:: The input ::

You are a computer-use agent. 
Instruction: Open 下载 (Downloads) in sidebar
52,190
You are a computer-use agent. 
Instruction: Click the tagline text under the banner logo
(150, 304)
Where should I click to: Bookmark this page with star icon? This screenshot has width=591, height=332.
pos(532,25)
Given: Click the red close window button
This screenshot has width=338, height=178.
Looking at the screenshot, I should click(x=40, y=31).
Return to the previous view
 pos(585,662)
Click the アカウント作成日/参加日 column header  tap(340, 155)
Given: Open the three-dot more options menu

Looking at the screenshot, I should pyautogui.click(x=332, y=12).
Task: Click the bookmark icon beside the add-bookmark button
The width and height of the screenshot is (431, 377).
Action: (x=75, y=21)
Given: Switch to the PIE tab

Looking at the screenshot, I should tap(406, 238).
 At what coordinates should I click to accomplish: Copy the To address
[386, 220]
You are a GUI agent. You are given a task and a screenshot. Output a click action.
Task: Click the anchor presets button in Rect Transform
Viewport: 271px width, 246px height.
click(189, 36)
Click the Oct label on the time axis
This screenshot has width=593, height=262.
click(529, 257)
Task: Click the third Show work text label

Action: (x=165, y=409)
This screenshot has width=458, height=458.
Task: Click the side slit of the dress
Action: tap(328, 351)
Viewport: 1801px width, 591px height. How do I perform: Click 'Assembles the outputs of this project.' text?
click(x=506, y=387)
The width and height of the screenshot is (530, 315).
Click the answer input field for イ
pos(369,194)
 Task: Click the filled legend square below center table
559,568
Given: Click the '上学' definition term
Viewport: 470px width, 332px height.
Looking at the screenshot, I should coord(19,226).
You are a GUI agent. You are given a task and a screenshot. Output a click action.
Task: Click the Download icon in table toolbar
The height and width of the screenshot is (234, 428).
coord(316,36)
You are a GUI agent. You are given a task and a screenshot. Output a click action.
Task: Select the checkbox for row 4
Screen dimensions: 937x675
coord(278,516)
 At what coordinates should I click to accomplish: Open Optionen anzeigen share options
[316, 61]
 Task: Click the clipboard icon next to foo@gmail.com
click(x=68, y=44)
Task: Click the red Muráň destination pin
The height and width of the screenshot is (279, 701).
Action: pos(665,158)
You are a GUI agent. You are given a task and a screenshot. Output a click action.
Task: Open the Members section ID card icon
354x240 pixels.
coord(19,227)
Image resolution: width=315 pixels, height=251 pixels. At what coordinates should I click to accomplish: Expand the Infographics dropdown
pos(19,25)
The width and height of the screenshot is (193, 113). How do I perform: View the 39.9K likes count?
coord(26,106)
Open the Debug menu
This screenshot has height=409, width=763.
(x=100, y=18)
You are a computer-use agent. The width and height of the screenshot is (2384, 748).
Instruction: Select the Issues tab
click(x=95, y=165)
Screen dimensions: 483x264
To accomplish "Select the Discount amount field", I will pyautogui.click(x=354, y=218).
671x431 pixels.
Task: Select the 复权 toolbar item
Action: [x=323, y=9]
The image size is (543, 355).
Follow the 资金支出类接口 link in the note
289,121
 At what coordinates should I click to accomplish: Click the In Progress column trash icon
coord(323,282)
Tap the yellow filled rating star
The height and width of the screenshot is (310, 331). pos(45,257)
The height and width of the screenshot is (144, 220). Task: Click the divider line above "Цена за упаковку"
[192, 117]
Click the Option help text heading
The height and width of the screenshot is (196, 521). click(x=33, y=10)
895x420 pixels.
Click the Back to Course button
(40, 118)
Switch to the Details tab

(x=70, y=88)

:::

> [Instructions for the task]:
Word for word, reproduce every record shown above.

> [Expected answer]:
You are a computer-use agent. 
Instruction: Open 下载 (Downloads) in sidebar
52,190
You are a computer-use agent. 
Instruction: Click the tagline text under the banner logo
(150, 304)
Where should I click to: Bookmark this page with star icon? This screenshot has width=591, height=332.
pos(532,25)
Given: Click the red close window button
This screenshot has width=338, height=178.
Looking at the screenshot, I should click(x=40, y=31).
Return to the previous view
 pos(585,662)
Click the アカウント作成日/参加日 column header  tap(340, 155)
Given: Open the three-dot more options menu

Looking at the screenshot, I should pyautogui.click(x=332, y=12).
Task: Click the bookmark icon beside the add-bookmark button
The width and height of the screenshot is (431, 377).
Action: (x=75, y=21)
Given: Switch to the PIE tab

Looking at the screenshot, I should tap(406, 238).
 At what coordinates should I click to accomplish: Copy the To address
[386, 220]
You are a GUI agent. You are given a task and a screenshot. Output a click action.
Task: Click the anchor presets button in Rect Transform
Viewport: 271px width, 246px height.
click(189, 36)
Click the Oct label on the time axis
This screenshot has width=593, height=262.
click(529, 257)
Task: Click the third Show work text label

Action: (x=165, y=409)
This screenshot has width=458, height=458.
Task: Click the side slit of the dress
Action: tap(328, 351)
Viewport: 1801px width, 591px height. How do I perform: Click 'Assembles the outputs of this project.' text?
click(x=506, y=387)
The width and height of the screenshot is (530, 315).
Click the answer input field for イ
pos(369,194)
 Task: Click the filled legend square below center table
559,568
Given: Click the '上学' definition term
Viewport: 470px width, 332px height.
Looking at the screenshot, I should coord(19,226).
You are a GUI agent. You are given a task and a screenshot. Output a click action.
Task: Click the Download icon in table toolbar
The height and width of the screenshot is (234, 428).
coord(316,36)
You are a GUI agent. You are given a task and a screenshot. Output a click action.
Task: Select the checkbox for row 4
Screen dimensions: 937x675
coord(278,516)
 At what coordinates should I click to accomplish: Open Optionen anzeigen share options
[316, 61]
 Task: Click the clipboard icon next to foo@gmail.com
click(x=68, y=44)
Task: Click the red Muráň destination pin
The height and width of the screenshot is (279, 701).
Action: pos(665,158)
You are a GUI agent. You are given a task and a screenshot. Output a click action.
Task: Open the Members section ID card icon
354x240 pixels.
coord(19,227)
Image resolution: width=315 pixels, height=251 pixels. At what coordinates should I click to accomplish: Expand the Infographics dropdown
pos(19,25)
The width and height of the screenshot is (193, 113). How do I perform: View the 39.9K likes count?
coord(26,106)
Open the Debug menu
This screenshot has height=409, width=763.
(x=100, y=18)
You are a computer-use agent. The width and height of the screenshot is (2384, 748).
Instruction: Select the Issues tab
click(x=95, y=165)
Screen dimensions: 483x264
To accomplish "Select the Discount amount field", I will pyautogui.click(x=354, y=218).
671x431 pixels.
Task: Select the 复权 toolbar item
Action: [x=323, y=9]
The image size is (543, 355).
Follow the 资金支出类接口 link in the note
289,121
 At what coordinates should I click to accomplish: Click the In Progress column trash icon
coord(323,282)
Tap the yellow filled rating star
The height and width of the screenshot is (310, 331). pos(45,257)
The height and width of the screenshot is (144, 220). Task: Click the divider line above "Цена за упаковку"
[192, 117]
Click the Option help text heading
The height and width of the screenshot is (196, 521). click(x=33, y=10)
895x420 pixels.
Click the Back to Course button
(40, 118)
Switch to the Details tab

(x=70, y=88)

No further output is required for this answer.